If the Devon books had up-to-date rail rimetables - probably an impossibility at the moment - there is no doubt that books local to fbb are better. They also have the benefit of a network map extract which is lacking with Hampshire. The Basingstoke frequency guide is disappointingly inadequate, so the fbb vote (ignoring rail out if respect to current timetable instability) is ...

Havant and Petersfield  9/10
East Devon             10/10

The less palatable conclusion, however, is disappointment and frustration that more local authorities, soon to be the route whereby bus funding is disbursed, seem so willing to watch passenger numbers decline for want of cheap printed publicity.

Local Authorities, please note : if you are really serious about pollution, the environment, reducing car usage etc. etc. you should be promoting bus services in as many ways needed to reach ALL potential passengers, not just hiding behind the oft repeated phrase, ITS ALL ON LINE!

Bus operators ditto. Maybe you could work together in some sort of "Enhanced Partnership". What a good idea!

And the policy MUST include good timetable books.

 Next Variety blog : Saturday 12th February 


  1. In general, I agree with FBB's scores for these timetables . . . Devon's is the gold standard that all LTA's should aspire to.

    However, I'd just point out that the West Sussex map referred to is dated 2019 . . . hardly up to date!!
    Hampshire do produce a printed map as part of their range of publicity, and it's on line as well, AND it is dated 2021 as well . . . perhaps that would've been a better example.

    Oh, and FBB . . . your apology is still eagerly awaited . . .

    1. I fear you may be waiting some time, greenline727.

      Thank you for your info the other day about print runs etc. Thinking of bus rear adverts, I did suggest that it should be in our Enhanced Partnership that if we bring an element of publicity to the table our operators should stop accepting adverts for cars. We'll see how that goes when we get away from outline EPs and into the nitty-gritty delivery schemes.

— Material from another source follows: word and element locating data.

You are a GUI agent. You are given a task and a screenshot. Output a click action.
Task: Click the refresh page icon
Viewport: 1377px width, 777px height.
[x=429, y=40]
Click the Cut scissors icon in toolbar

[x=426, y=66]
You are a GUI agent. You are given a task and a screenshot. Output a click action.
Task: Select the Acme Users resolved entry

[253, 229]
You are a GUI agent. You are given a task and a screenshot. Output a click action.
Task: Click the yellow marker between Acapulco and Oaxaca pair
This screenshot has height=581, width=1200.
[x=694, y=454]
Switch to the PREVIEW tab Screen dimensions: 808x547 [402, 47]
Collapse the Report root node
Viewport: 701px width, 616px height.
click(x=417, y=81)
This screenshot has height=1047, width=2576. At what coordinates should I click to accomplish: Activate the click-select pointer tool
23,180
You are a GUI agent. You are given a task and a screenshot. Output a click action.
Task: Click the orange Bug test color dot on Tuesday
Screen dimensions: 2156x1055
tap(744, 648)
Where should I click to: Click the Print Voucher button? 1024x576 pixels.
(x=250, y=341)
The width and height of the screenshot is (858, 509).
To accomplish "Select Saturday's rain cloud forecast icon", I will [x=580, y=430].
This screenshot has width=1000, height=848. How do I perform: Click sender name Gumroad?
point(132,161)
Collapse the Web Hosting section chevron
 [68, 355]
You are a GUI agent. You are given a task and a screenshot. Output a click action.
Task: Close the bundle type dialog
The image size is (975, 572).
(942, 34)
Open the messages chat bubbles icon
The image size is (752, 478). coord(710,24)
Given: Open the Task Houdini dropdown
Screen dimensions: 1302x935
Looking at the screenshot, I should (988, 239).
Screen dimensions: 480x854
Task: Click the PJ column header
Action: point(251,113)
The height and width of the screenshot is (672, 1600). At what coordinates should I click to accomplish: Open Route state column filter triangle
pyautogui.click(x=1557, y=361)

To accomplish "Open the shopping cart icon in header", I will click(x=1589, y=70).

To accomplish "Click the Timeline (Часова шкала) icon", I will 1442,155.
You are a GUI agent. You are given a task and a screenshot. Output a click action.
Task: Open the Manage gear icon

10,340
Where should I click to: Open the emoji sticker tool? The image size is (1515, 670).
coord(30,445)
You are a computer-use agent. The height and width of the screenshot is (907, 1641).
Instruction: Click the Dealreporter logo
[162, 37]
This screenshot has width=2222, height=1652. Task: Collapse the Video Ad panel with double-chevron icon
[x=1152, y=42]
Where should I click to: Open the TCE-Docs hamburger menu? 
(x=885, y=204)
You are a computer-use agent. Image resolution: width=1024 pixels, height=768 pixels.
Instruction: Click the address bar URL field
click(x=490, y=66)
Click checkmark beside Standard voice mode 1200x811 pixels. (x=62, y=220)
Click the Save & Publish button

  2. Surely one of the major problems of timetable books - apart from actually getting them into the hands of people - is that changes may be made once they've come out. It's not practical to send someone round every library or TIC with an amendment sheet each time that happens; and impossible to do so once people have taken them away. So, unless bus operators rigorously maintain services or only change them at infrequent specified dates, people can be left at bus stops waiting for services that have been altered or no longer run at all. At least online can be easily kept updated, very necessary in these days!

  3. That's a very good point . . . and part of the Enhanced Partnership background is exactly that . . . to limit changes to a specific number of dates.
    They need not be standard across the country . . . so in holiday areas it could be March/October for the holiday routes and September for the schools.
    In pre-Covid times (I guess we'll have to get used to saying that; like BC and AD!!) . . . Devon used March and September, with an amendment leaflet (if required) for January.

    Nothing is impossible . . . and perhaps we just need to re-invent this particular wheel . . . !!

    1. You are very welcome . . . there is no monopoly on ideas . . . if I am honest, I pinched that slogan from another operator (too far into the mists of time to remember now . . . !!).

  4. This is all becoming very reminescent of the oldest debate about serving ourselves or the passengers. If they ask for a good change, it's a long time to wait for up to six months, and they'll probably find an alternative, meantime.

    The old saying is that a bird in the hand is worth two (or more) in the bush.

    From my, admittedly limited, experience the biggest problem for operators is retaining the passengers they've got, as much as trying to attract those they haven't. I have a very simple test, does the measure help or hinder. We can carry on wishing for ever. If the passengers can't rely on the bus, the bus can't rely on the passengers. For every passenger that speaks up, most don't. They'll vote with their feet, and maybe when we find out, it's too late.